> **Work to be completed**:
Work out how many lines of the data hold the string "column", and reply with that number alone.

○ ○ ○ ○ ○

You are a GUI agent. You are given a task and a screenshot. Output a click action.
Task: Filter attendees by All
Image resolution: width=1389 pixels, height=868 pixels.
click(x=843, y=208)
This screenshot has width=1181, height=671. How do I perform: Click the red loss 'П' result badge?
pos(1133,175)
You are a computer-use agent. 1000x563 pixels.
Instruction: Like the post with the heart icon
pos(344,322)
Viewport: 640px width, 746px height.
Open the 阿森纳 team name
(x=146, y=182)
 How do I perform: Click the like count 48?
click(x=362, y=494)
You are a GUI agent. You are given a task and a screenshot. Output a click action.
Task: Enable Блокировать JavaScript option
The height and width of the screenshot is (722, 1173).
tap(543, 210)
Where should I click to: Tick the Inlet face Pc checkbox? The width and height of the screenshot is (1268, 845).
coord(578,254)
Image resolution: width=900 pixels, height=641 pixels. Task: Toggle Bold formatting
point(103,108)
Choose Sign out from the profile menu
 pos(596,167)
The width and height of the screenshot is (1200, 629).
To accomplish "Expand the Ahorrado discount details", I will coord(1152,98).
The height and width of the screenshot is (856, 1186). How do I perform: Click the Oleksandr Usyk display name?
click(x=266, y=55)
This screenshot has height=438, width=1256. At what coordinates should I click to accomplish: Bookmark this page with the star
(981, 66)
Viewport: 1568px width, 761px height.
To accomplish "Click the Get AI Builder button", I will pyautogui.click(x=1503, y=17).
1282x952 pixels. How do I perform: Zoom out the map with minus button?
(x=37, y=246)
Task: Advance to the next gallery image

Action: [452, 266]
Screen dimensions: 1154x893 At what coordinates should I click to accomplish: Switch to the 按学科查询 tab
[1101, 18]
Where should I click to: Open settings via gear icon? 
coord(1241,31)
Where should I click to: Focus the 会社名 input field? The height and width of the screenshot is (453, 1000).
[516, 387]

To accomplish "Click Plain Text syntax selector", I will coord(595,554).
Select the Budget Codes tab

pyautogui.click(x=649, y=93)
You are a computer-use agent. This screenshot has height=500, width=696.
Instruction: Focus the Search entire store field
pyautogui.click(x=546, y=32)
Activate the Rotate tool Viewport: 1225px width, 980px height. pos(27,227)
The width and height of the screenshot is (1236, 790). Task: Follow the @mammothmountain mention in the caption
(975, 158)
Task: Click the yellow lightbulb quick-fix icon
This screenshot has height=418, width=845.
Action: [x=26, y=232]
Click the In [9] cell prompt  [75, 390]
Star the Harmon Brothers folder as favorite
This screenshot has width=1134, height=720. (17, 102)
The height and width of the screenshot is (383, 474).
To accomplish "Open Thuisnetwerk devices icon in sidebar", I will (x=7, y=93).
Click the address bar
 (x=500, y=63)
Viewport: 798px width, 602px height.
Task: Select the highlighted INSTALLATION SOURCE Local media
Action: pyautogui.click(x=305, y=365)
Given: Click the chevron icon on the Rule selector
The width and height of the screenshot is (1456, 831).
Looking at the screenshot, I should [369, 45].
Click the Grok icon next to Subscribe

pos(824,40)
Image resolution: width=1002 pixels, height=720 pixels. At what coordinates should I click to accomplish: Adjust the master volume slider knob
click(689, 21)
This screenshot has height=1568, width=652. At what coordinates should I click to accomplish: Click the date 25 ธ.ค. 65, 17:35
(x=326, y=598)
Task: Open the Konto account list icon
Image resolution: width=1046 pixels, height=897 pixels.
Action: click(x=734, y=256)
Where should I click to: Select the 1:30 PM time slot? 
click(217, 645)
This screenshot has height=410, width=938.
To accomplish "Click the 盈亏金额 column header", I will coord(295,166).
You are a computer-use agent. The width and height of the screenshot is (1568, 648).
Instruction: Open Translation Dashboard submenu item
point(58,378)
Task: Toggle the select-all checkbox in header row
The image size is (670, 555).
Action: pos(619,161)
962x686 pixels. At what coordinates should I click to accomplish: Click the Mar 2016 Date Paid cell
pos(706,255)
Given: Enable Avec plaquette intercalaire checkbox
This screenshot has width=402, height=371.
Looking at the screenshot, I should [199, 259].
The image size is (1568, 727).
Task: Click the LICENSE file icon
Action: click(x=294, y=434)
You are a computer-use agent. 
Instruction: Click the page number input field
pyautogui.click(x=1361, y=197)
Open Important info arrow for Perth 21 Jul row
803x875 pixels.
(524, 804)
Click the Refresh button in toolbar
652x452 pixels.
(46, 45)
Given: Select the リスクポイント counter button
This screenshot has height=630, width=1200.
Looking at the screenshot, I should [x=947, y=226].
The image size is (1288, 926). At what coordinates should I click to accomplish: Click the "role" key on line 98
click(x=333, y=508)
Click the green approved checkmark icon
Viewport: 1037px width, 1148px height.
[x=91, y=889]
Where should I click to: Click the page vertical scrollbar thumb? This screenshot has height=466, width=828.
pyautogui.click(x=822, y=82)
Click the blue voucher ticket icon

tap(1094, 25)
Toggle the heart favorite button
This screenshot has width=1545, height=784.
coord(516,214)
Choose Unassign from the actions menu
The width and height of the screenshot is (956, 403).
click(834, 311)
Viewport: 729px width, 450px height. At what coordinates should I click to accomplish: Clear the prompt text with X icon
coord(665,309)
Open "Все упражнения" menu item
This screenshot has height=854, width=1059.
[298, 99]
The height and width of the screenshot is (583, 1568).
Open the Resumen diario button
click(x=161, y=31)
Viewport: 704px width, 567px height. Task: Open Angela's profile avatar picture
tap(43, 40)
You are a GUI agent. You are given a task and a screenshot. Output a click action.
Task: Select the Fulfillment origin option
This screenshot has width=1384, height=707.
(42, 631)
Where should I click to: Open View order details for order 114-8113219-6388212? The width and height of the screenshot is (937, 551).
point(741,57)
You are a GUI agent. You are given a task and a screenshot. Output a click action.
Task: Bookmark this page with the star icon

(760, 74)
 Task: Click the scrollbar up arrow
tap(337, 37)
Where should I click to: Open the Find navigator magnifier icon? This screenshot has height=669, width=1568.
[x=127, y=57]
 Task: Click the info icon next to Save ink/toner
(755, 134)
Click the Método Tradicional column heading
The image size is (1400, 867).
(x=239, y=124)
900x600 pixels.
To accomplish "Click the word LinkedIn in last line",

○ ○ ○ ○ ○

> **Answer for this exercise**:
2